In a business environment characterized by volatility, uncertainty, complexity and ambiguity — ranging from hurricane-force financial winds to persistent voids of information — supplier readiness is key to sustaining success.
During a recent keynote and fireside chat hosted by Burns & McDonnell, Dr. Berkley Baker, founder and CEO of CIMI Solutions, joined Chief Procurement Officer Kelly Jeffcote to explore how alignment across capabilities, incentives and behaviors enables suppliers to perform safely, deliver value and build lasting partnerships.
At the center of Baker’s message was a simple but often overlooked truth: Innovation alone is not enough.
“The question isn’t, really, should we innovate or not? Innovation is already happening,” said Baker, who has served as a startup catalyst for more than 80 initiatives through the Advanced Technology Development Center at Georgia Tech and the Russell Innovation Center for Entrepreneurs. “The question is really around: Am I innovating in a way — is there readiness there — so that we can scale, so that it can stick?”
For strategic partners supporting complex projects, the distinction is critical. Baker emphasized that readiness sets the foundation for innovation to be translated into safe, repeatable and sustainable outcomes.

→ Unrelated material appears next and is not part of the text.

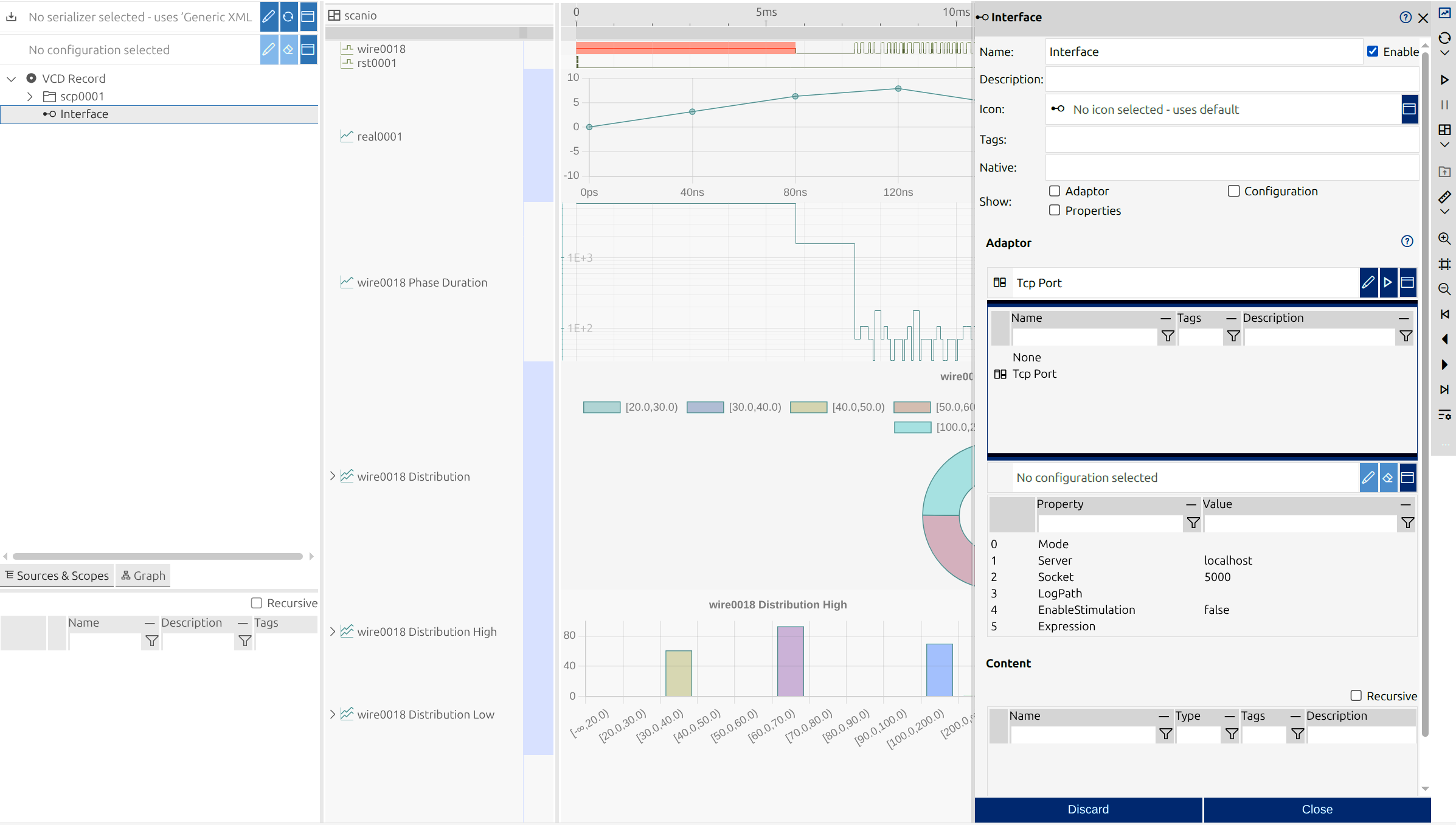The width and height of the screenshot is (1456, 825).
Task: Click the zoom out magnifier icon
Action: pos(1444,289)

Without proper preparation, he said, even the most promising ideas and approaches can introduce risk rather than reduce it.
“Innovation plus readiness is where we see progress,” Baker said.
To help organizations make readiness a reality, Baker introduced the CFOSS framework — a five-part model that evaluates alignment across five dimensions: core, financial, operational, strategic and social. These pillars, he explained, represent the full spectrum of value that must be aligned between suppliers and their partners.
Too often, misalignment occurs when suppliers emphasize only one dimension — typically involving cost or efficiency — while missing what matters most to the customer.
“There’s a mismatch,” Baker said. “I don’t want to have these conversations where I’m talking to a core customer about a strategic value proposition. I want to align it.”
This multidimensional view of readiness is especially relevant as projects become increasingly fast-paced and interconnected.
“Sometimes we get busy going through the day, just trying to hit the schedule milestone,” said Jeffcote, whose team works with a large supply base working with Burns & McDonnell. “We forget to pause and make sure that in any partnership, for it to be advantageous to both sides, we’ve got to understand the goals of each side.”
That pause, she explained, is not a delay — it is an investment in success. Early misalignment is one of the fastest ways to derail adoption, strain relationships and compromise outcomes.
Beyond alignment, Baker said, is sequencing: engaging the right parties in the right order. His research has found that successful adoption often begins with core customers who deeply understand the problem, followed by broader participants who shape how solutions scale. Skipping this progression, he warns, can lead to costly missteps and stalled innovation.
For suppliers, this insight translates into a practical takeaway: Readiness is not just about capability but also about timing, prioritization and understanding where to focus first.
Also key: True differentiation among suppliers often shows up not in ideal conditions, but in moments of disruption.
“It’s how you respond when things don’t go as planned,” Jeffcote said. “Anybody can respond to an RFP. Anybody can pull together a price. Anybody can tell you what they can do. But we’re in a dynamic supply chain environment right now, and more things don’t go as planned than do. And so, how are we going to work together when it gets hard?”
That mindset — treating challenges as opportunities to strengthen partnership — is what elevates suppliers from transactional vendors to strategic collaborators. It also reinforces the role of transparency, another foundational element of alignment.
“I like to say radical transparency,” Jeffcote said. “Tell me the good. Tell me the bad. I can deal with all of it. But if you don’t tell me, that’s where we get into trouble.”
In an industry where safety and reliability are nonnegotiable, such openness enables teams to anticipate risks, adapt quickly and maintain performance even in uncertain conditions. Readiness serves as a bridge between innovation and impact.
And when suppliers align across the CFOSS dimensions — pairing that alignment with clear communication and intentional sequencing — they position themselves to meet and exceed expectations.
It’s a clear path forward, Jeffcote said: “If we’re not innovating — if we’re not committed to change and advancing — then we’re stagnating, and that’s not where any of us want to be.”